Since August 2020 Bowe has been a host on Ireland AM, the morning television show of Virgin Media Television in Ireland.

Bowe moved into the world of podcasting, co-hosting The Offload with former teammate Donncha O'Callaghan.

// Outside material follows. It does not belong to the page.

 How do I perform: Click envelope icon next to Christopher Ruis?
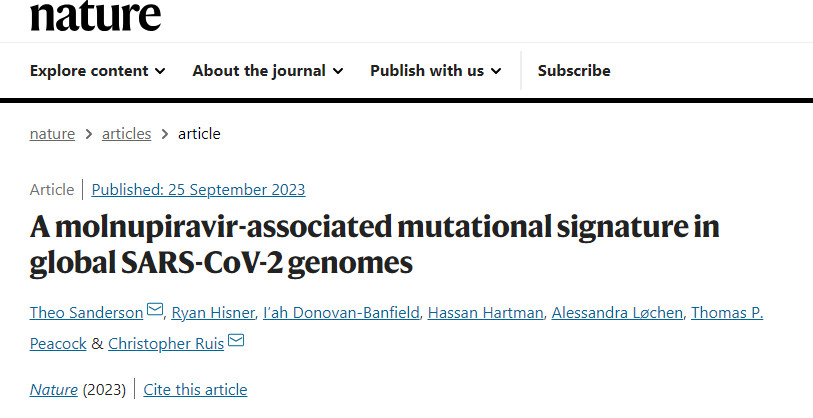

Bowe was guest chef in episode two of series seven of The Restaurant in 2010. Bowe appeared on RTÉ's The Late Late Show on 21 May 2010 where he was quizzed on his version of the song "The Black Velvet Band" which he sang during Ireland's Grand Slam celebrations. Bowe was the focus of an RTÉ documentary Tommy Bowe's Bodycheck, which examined what it takes to be a top professional rugby player.

==Personal life==
His father, Paul, won a Leinster Schools' Cup medal with Newbridge College on the 1970 team, captained by Mick Quinn and went on to win a cap for Leinster Schools. Ann, his mother, is a physiotherapist in County Monaghan who runs her own practice. Bowe's sister, Hannah, is an Ireland hockey international, and his younger brother, David, is a rugby union footballer.

Bowe married his fiancée, former Miss Wales Lucy Whitehouse, on 14 June 2015 at the Corran Resort and Spa in Carmarthenshire, Wales. They have two children together.